▼
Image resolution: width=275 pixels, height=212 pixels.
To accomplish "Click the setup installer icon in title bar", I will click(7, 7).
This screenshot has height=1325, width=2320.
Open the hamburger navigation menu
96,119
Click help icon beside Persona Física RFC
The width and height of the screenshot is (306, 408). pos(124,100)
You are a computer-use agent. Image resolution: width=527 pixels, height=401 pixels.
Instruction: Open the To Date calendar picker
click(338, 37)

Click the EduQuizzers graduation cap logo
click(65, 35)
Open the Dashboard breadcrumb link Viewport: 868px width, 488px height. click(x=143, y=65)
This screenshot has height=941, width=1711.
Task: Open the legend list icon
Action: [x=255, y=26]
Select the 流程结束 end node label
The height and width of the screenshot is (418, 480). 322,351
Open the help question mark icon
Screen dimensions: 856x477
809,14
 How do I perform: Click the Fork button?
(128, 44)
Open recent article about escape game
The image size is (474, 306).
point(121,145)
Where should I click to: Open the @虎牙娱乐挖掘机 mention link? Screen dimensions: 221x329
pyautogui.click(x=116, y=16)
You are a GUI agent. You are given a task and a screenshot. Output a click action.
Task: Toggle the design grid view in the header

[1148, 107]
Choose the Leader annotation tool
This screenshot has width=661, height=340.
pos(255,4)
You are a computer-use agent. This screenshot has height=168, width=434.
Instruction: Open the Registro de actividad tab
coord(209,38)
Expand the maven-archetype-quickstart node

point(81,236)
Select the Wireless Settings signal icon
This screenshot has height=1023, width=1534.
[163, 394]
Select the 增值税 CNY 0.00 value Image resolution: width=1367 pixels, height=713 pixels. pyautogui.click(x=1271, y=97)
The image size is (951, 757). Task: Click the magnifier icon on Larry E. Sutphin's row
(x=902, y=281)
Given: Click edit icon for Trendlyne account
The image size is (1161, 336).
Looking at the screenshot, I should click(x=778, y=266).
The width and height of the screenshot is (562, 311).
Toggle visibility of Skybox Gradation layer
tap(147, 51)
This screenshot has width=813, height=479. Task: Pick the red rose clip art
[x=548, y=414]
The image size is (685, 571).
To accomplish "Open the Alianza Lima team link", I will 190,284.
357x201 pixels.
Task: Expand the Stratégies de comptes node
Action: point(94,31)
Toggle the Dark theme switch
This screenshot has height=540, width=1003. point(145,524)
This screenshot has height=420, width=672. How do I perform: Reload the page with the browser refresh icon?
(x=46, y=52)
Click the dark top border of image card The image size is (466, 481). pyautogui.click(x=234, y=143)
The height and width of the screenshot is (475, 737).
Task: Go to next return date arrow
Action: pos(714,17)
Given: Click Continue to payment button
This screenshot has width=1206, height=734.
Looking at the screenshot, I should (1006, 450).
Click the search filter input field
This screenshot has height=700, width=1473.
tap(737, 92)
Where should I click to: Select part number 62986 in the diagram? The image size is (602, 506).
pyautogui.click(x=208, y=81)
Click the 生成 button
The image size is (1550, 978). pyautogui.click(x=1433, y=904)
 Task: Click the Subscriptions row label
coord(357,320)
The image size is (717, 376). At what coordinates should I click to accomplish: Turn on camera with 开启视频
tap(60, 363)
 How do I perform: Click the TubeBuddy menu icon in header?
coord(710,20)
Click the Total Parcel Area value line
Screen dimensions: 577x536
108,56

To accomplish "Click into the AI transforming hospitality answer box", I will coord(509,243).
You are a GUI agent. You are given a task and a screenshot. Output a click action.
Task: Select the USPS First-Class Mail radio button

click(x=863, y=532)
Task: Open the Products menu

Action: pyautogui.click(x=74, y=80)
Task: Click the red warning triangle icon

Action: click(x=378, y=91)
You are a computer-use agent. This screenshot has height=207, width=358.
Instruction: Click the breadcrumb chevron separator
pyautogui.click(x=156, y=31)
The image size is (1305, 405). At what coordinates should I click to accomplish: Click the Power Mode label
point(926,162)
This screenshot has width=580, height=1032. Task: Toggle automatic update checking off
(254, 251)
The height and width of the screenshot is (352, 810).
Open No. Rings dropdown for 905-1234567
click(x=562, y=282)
▲
Request> Render every line of the items above as a JSON list of strings, one string per line, leaving out the blank lines.

Expected answer>
[
  "Image resolution: width=275 pixels, height=212 pixels.",
  "To accomplish \"Click the setup installer icon in title bar\", I will click(7, 7).",
  "This screenshot has height=1325, width=2320.",
  "Open the hamburger navigation menu",
  "96,119",
  "Click help icon beside Persona Física RFC",
  "The width and height of the screenshot is (306, 408). pos(124,100)",
  "You are a computer-use agent. Image resolution: width=527 pixels, height=401 pixels.",
  "Instruction: Open the To Date calendar picker",
  "click(338, 37)",
  "Click the EduQuizzers graduation cap logo",
  "click(65, 35)",
  "Open the Dashboard breadcrumb link Viewport: 868px width, 488px height. click(x=143, y=65)",
  "This screenshot has height=941, width=1711.",
  "Task: Open the legend list icon",
  "Action: [x=255, y=26]",
  "Select the 流程结束 end node label",
  "The height and width of the screenshot is (418, 480). 322,351",
  "Open the help question mark icon",
  "Screen dimensions: 856x477",
  "809,14",
  " How do I perform: Click the Fork button?",
  "(128, 44)",
  "Open recent article about escape game",
  "The image size is (474, 306).",
  "point(121,145)",
  "Where should I click to: Open the @虎牙娱乐挖掘机 mention link? Screen dimensions: 221x329",
  "pyautogui.click(x=116, y=16)",
  "You are a GUI agent. You are given a task and a screenshot. Output a click action.",
  "Task: Toggle the design grid view in the header",
  "[1148, 107]",
  "Choose the Leader annotation tool",
  "This screenshot has width=661, height=340.",
  "pos(255,4)",
  "You are a computer-use agent. This screenshot has height=168, width=434.",
  "Instruction: Open the Registro de actividad tab",
  "coord(209,38)",
  "Expand the maven-archetype-quickstart node",
  "point(81,236)",
  "Select the Wireless Settings signal icon",
  "This screenshot has height=1023, width=1534.",
  "[163, 394]",
  "Select the 增值税 CNY 0.00 value Image resolution: width=1367 pixels, height=713 pixels. pyautogui.click(x=1271, y=97)",
  "The image size is (951, 757). Task: Click the magnifier icon on Larry E. Sutphin's row",
  "(x=902, y=281)",
  "Given: Click edit icon for Trendlyne account",
  "The image size is (1161, 336).",
  "Looking at the screenshot, I should click(x=778, y=266).",
  "The width and height of the screenshot is (562, 311).",
  "Toggle visibility of Skybox Gradation layer",
  "tap(147, 51)",
  "This screenshot has width=813, height=479. Task: Pick the red rose clip art",
  "[x=548, y=414]",
  "The image size is (685, 571).",
  "To accomplish \"Open the Alianza Lima team link\", I will 190,284.",
  "357x201 pixels.",
  "Task: Expand the Stratégies de comptes node",
  "Action: point(94,31)",
  "Toggle the Dark theme switch",
  "This screenshot has height=540, width=1003. point(145,524)",
  "This screenshot has height=420, width=672. How do I perform: Reload the page with the browser refresh icon?",
  "(x=46, y=52)",
  "Click the dark top border of image card The image size is (466, 481). pyautogui.click(x=234, y=143)",
  "The height and width of the screenshot is (475, 737).",
  "Task: Go to next return date arrow",
  "Action: pos(714,17)",
  "Given: Click Continue to payment button",
  "This screenshot has width=1206, height=734.",
  "Looking at the screenshot, I should (1006, 450).",
  "Click the search filter input field",
  "This screenshot has height=700, width=1473.",
  "tap(737, 92)",
  "Where should I click to: Select part number 62986 in the diagram? The image size is (602, 506).",
  "pyautogui.click(x=208, y=81)",
  "Click the 生成 button",
  "The image size is (1550, 978). pyautogui.click(x=1433, y=904)",
  " Task: Click the Subscriptions row label",
  "coord(357,320)",
  "The image size is (717, 376). At what coordinates should I click to accomplish: Turn on camera with 开启视频",
  "tap(60, 363)",
  " How do I perform: Click the TubeBuddy menu icon in header?",
  "coord(710,20)",
  "Click the Total Parcel Area value line",
  "Screen dimensions: 577x536",
  "108,56",
  "To accomplish \"Click into the AI transforming hospitality answer box\", I will coord(509,243).",
  "You are a GUI agent. You are given a task and a screenshot. Output a click action.",
  "Task: Select the USPS First-Class Mail radio button",
  "click(x=863, y=532)",
  "Task: Open the Products menu",
  "Action: pyautogui.click(x=74, y=80)",
  "Task: Click the red warning triangle icon",
  "Action: click(x=378, y=91)",
  "You are a computer-use agent. This screenshot has height=207, width=358.",
  "Instruction: Click the breadcrumb chevron separator",
  "pyautogui.click(x=156, y=31)",
  "The image size is (1305, 405). At what coordinates should I click to accomplish: Click the Power Mode label",
  "point(926,162)",
  "This screenshot has width=580, height=1032. Task: Toggle automatic update checking off",
  "(254, 251)",
  "The height and width of the screenshot is (352, 810).",
  "Open No. Rings dropdown for 905-1234567",
  "click(x=562, y=282)"
]